**What to do**
When the string "element" appears in a line of the records, show the whole line.

[Stored records]
========

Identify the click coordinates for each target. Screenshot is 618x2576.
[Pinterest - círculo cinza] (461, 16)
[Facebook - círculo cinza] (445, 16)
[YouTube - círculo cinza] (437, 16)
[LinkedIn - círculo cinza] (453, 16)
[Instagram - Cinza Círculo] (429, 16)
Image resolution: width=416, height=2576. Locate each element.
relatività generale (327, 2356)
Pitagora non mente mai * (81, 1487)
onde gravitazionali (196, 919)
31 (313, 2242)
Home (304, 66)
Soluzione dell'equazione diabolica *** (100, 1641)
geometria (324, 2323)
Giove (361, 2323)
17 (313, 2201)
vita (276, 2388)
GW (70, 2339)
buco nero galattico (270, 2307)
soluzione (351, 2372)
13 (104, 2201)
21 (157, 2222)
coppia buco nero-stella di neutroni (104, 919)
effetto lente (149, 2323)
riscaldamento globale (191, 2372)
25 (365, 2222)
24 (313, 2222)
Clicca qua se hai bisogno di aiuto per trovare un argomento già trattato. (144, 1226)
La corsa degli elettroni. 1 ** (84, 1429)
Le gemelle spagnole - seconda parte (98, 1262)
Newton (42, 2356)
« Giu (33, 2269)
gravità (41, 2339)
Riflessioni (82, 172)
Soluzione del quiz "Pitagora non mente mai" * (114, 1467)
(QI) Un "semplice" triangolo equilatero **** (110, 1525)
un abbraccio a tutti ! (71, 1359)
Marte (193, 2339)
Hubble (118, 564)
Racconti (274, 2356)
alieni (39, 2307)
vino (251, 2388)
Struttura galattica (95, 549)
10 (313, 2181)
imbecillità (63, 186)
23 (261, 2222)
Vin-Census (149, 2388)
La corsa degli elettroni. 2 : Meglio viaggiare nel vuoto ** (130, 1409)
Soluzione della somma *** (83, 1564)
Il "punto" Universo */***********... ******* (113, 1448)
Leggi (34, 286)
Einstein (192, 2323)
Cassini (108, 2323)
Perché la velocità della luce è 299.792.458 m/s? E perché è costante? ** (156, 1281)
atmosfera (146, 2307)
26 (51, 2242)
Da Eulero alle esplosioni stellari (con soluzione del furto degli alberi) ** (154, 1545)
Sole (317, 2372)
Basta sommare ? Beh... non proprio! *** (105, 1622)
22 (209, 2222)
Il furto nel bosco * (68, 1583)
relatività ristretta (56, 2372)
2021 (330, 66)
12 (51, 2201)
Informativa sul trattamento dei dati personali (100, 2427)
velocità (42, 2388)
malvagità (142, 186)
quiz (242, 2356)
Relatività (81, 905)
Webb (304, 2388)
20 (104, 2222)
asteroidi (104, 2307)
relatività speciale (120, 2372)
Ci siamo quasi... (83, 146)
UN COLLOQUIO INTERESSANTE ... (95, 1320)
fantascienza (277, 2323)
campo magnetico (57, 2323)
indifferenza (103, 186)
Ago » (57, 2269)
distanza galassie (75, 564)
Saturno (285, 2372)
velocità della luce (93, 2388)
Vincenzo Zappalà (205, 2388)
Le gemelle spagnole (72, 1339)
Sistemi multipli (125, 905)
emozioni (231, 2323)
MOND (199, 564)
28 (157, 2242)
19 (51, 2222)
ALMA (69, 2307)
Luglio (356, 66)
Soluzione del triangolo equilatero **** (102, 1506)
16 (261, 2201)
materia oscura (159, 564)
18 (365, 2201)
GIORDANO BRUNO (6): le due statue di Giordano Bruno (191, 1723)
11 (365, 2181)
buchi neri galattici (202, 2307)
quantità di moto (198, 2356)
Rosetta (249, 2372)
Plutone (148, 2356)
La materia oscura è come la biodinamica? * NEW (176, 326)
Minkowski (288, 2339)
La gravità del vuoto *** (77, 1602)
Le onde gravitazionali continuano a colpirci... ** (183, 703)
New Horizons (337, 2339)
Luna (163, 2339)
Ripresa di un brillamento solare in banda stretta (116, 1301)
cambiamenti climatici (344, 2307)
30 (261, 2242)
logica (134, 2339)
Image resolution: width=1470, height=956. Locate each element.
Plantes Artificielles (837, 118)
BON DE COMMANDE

========

**Solved problem**
Image resolution: width=416, height=2576. Locate each element.
Image resolution: width=1470, height=956. Locate each element.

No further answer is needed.